======== EXTRACTED RECORDS

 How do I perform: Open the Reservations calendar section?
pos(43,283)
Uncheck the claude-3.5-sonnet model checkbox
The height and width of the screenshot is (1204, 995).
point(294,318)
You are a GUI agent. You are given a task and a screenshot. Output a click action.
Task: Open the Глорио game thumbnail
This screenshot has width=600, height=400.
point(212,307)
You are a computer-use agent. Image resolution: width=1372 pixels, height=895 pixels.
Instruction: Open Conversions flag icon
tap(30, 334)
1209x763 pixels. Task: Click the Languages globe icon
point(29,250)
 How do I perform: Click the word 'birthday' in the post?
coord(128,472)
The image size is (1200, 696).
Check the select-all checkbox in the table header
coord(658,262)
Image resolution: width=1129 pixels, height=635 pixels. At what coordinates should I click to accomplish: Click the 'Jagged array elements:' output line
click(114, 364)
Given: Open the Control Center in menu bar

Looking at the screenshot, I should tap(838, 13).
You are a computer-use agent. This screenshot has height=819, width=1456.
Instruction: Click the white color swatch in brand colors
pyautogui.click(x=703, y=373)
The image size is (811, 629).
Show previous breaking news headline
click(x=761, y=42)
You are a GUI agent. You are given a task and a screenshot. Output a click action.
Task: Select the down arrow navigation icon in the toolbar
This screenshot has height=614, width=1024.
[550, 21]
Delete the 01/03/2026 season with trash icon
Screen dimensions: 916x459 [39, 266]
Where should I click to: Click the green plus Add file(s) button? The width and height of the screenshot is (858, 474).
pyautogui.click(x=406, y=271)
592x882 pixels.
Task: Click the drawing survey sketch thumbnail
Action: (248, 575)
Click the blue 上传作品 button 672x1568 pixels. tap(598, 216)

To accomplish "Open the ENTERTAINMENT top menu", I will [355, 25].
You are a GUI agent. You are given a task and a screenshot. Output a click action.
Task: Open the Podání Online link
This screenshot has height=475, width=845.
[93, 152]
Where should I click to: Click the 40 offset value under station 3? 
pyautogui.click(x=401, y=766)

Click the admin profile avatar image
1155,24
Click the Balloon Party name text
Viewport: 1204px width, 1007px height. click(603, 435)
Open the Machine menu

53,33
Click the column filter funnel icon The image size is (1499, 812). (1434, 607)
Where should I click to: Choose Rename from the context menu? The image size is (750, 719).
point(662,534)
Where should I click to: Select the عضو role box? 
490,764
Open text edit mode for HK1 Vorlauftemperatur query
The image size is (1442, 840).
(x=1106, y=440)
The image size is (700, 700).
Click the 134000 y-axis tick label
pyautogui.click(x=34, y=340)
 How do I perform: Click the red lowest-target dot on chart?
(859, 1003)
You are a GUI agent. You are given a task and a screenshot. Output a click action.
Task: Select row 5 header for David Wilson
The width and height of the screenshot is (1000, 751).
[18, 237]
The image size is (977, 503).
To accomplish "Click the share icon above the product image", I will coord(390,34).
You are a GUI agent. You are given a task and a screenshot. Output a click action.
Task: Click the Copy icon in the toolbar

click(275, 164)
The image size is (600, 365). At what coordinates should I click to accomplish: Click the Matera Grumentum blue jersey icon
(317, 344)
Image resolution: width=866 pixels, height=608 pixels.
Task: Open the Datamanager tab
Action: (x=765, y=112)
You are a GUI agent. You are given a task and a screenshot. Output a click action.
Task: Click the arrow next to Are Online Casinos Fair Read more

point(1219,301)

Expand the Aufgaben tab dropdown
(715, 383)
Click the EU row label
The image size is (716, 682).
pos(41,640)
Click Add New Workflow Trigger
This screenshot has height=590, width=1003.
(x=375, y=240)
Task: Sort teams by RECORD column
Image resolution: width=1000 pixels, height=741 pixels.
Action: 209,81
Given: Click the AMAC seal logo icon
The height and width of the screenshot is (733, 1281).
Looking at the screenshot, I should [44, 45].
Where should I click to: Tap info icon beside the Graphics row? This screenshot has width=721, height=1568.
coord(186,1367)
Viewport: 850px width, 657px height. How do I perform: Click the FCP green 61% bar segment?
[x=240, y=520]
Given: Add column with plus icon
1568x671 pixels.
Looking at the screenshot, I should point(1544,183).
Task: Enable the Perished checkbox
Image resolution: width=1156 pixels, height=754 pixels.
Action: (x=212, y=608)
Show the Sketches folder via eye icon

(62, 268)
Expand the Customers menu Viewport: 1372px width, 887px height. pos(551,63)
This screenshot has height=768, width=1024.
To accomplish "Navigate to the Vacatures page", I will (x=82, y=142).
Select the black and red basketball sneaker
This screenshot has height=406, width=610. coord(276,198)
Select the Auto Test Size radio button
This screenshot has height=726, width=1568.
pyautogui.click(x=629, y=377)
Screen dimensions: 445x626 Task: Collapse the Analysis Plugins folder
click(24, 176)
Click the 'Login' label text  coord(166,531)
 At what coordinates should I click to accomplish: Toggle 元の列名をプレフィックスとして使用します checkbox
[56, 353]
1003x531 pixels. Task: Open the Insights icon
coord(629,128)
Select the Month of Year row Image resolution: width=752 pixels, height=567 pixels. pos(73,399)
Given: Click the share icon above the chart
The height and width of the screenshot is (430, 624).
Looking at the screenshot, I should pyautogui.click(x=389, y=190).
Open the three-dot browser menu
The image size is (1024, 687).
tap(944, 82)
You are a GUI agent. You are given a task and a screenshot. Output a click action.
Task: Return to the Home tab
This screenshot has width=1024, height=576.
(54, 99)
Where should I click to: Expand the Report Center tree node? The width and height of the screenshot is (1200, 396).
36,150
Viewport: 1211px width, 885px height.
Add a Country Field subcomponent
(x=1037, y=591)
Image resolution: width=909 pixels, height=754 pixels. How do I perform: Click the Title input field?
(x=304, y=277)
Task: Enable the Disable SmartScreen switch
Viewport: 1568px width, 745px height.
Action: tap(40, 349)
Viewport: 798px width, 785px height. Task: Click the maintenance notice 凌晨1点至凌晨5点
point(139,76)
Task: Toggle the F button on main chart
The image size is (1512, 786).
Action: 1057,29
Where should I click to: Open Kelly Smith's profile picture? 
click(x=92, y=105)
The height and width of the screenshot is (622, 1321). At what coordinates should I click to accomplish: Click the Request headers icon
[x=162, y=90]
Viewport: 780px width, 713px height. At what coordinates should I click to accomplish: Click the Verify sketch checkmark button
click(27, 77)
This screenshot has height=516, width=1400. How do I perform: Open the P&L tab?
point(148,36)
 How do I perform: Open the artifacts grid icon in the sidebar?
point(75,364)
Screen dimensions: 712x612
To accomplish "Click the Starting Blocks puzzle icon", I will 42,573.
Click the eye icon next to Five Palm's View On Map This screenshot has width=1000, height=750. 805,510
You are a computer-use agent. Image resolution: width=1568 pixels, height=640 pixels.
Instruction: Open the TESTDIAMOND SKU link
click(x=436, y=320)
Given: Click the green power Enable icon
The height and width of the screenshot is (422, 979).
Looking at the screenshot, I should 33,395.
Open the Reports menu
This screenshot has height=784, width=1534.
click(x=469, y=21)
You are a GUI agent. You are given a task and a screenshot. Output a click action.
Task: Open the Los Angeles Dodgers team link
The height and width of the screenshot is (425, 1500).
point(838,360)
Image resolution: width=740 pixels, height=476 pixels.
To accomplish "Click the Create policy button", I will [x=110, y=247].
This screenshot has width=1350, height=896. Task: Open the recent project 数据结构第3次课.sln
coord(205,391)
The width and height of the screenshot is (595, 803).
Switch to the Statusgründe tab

================

- **TRY IT**: Reproduce every entry above so that each one matches its source exactly.

- **ANSWER FOR THE TASK**:
 How do I perform: Open the Reservations calendar section?
pos(43,283)
Uncheck the claude-3.5-sonnet model checkbox
The height and width of the screenshot is (1204, 995).
point(294,318)
You are a GUI agent. You are given a task and a screenshot. Output a click action.
Task: Open the Глорио game thumbnail
This screenshot has width=600, height=400.
point(212,307)
You are a computer-use agent. Image resolution: width=1372 pixels, height=895 pixels.
Instruction: Open Conversions flag icon
tap(30, 334)
1209x763 pixels. Task: Click the Languages globe icon
point(29,250)
 How do I perform: Click the word 'birthday' in the post?
coord(128,472)
The image size is (1200, 696).
Check the select-all checkbox in the table header
coord(658,262)
Image resolution: width=1129 pixels, height=635 pixels. At what coordinates should I click to accomplish: Click the 'Jagged array elements:' output line
click(114, 364)
Given: Open the Control Center in menu bar

Looking at the screenshot, I should tap(838, 13).
You are a computer-use agent. This screenshot has height=819, width=1456.
Instruction: Click the white color swatch in brand colors
pyautogui.click(x=703, y=373)
The image size is (811, 629).
Show previous breaking news headline
click(x=761, y=42)
You are a GUI agent. You are given a task and a screenshot. Output a click action.
Task: Select the down arrow navigation icon in the toolbar
This screenshot has height=614, width=1024.
[550, 21]
Delete the 01/03/2026 season with trash icon
Screen dimensions: 916x459 [39, 266]
Where should I click to: Click the green plus Add file(s) button? The width and height of the screenshot is (858, 474).
pyautogui.click(x=406, y=271)
592x882 pixels.
Task: Click the drawing survey sketch thumbnail
Action: (248, 575)
Click the blue 上传作品 button 672x1568 pixels. tap(598, 216)

To accomplish "Open the ENTERTAINMENT top menu", I will [355, 25].
You are a GUI agent. You are given a task and a screenshot. Output a click action.
Task: Open the Podání Online link
This screenshot has height=475, width=845.
[93, 152]
Where should I click to: Click the 40 offset value under station 3? 
pyautogui.click(x=401, y=766)

Click the admin profile avatar image
1155,24
Click the Balloon Party name text
Viewport: 1204px width, 1007px height. click(603, 435)
Open the Machine menu

53,33
Click the column filter funnel icon The image size is (1499, 812). (1434, 607)
Where should I click to: Choose Rename from the context menu? The image size is (750, 719).
point(662,534)
Where should I click to: Select the عضو role box? 
490,764
Open text edit mode for HK1 Vorlauftemperatur query
The image size is (1442, 840).
(x=1106, y=440)
The image size is (700, 700).
Click the 134000 y-axis tick label
pyautogui.click(x=34, y=340)
 How do I perform: Click the red lowest-target dot on chart?
(859, 1003)
You are a GUI agent. You are given a task and a screenshot. Output a click action.
Task: Select row 5 header for David Wilson
The width and height of the screenshot is (1000, 751).
[18, 237]
The image size is (977, 503).
To accomplish "Click the share icon above the product image", I will coord(390,34).
You are a GUI agent. You are given a task and a screenshot. Output a click action.
Task: Click the Copy icon in the toolbar

click(275, 164)
The image size is (600, 365). At what coordinates should I click to accomplish: Click the Matera Grumentum blue jersey icon
(317, 344)
Image resolution: width=866 pixels, height=608 pixels.
Task: Open the Datamanager tab
Action: (x=765, y=112)
You are a GUI agent. You are given a task and a screenshot. Output a click action.
Task: Click the arrow next to Are Online Casinos Fair Read more

point(1219,301)

Expand the Aufgaben tab dropdown
(715, 383)
Click the EU row label
The image size is (716, 682).
pos(41,640)
Click Add New Workflow Trigger
This screenshot has height=590, width=1003.
(x=375, y=240)
Task: Sort teams by RECORD column
Image resolution: width=1000 pixels, height=741 pixels.
Action: 209,81
Given: Click the AMAC seal logo icon
The height and width of the screenshot is (733, 1281).
Looking at the screenshot, I should [44, 45].
Where should I click to: Tap info icon beside the Graphics row? This screenshot has width=721, height=1568.
coord(186,1367)
Viewport: 850px width, 657px height. How do I perform: Click the FCP green 61% bar segment?
[x=240, y=520]
Given: Add column with plus icon
1568x671 pixels.
Looking at the screenshot, I should point(1544,183).
Task: Enable the Perished checkbox
Image resolution: width=1156 pixels, height=754 pixels.
Action: (x=212, y=608)
Show the Sketches folder via eye icon

(62, 268)
Expand the Customers menu Viewport: 1372px width, 887px height. pos(551,63)
This screenshot has height=768, width=1024.
To accomplish "Navigate to the Vacatures page", I will (x=82, y=142).
Select the black and red basketball sneaker
This screenshot has height=406, width=610. coord(276,198)
Select the Auto Test Size radio button
This screenshot has height=726, width=1568.
pyautogui.click(x=629, y=377)
Screen dimensions: 445x626 Task: Collapse the Analysis Plugins folder
click(24, 176)
Click the 'Login' label text  coord(166,531)
 At what coordinates should I click to accomplish: Toggle 元の列名をプレフィックスとして使用します checkbox
[56, 353]
1003x531 pixels. Task: Open the Insights icon
coord(629,128)
Select the Month of Year row Image resolution: width=752 pixels, height=567 pixels. pos(73,399)
Given: Click the share icon above the chart
The height and width of the screenshot is (430, 624).
Looking at the screenshot, I should pyautogui.click(x=389, y=190).
Open the three-dot browser menu
The image size is (1024, 687).
tap(944, 82)
You are a GUI agent. You are given a task and a screenshot. Output a click action.
Task: Return to the Home tab
This screenshot has width=1024, height=576.
(54, 99)
Where should I click to: Expand the Report Center tree node? The width and height of the screenshot is (1200, 396).
36,150
Viewport: 1211px width, 885px height.
Add a Country Field subcomponent
(x=1037, y=591)
Image resolution: width=909 pixels, height=754 pixels. How do I perform: Click the Title input field?
(x=304, y=277)
Task: Enable the Disable SmartScreen switch
Viewport: 1568px width, 745px height.
Action: tap(40, 349)
Viewport: 798px width, 785px height. Task: Click the maintenance notice 凌晨1点至凌晨5点
point(139,76)
Task: Toggle the F button on main chart
The image size is (1512, 786).
Action: 1057,29
Where should I click to: Open Kelly Smith's profile picture? 
click(x=92, y=105)
The height and width of the screenshot is (622, 1321). At what coordinates should I click to accomplish: Click the Request headers icon
[x=162, y=90]
Viewport: 780px width, 713px height. At what coordinates should I click to accomplish: Click the Verify sketch checkmark button
click(27, 77)
This screenshot has height=516, width=1400. How do I perform: Open the P&L tab?
point(148,36)
 How do I perform: Open the artifacts grid icon in the sidebar?
point(75,364)
Screen dimensions: 712x612
To accomplish "Click the Starting Blocks puzzle icon", I will 42,573.
Click the eye icon next to Five Palm's View On Map This screenshot has width=1000, height=750. 805,510
You are a computer-use agent. Image resolution: width=1568 pixels, height=640 pixels.
Instruction: Open the TESTDIAMOND SKU link
click(x=436, y=320)
Given: Click the green power Enable icon
The height and width of the screenshot is (422, 979).
Looking at the screenshot, I should 33,395.
Open the Reports menu
This screenshot has height=784, width=1534.
click(x=469, y=21)
You are a GUI agent. You are given a task and a screenshot. Output a click action.
Task: Open the Los Angeles Dodgers team link
The height and width of the screenshot is (425, 1500).
point(838,360)
Image resolution: width=740 pixels, height=476 pixels.
To accomplish "Click the Create policy button", I will [x=110, y=247].
This screenshot has width=1350, height=896. Task: Open the recent project 数据结构第3次课.sln
coord(205,391)
The width and height of the screenshot is (595, 803).
Switch to the Statusgründe tab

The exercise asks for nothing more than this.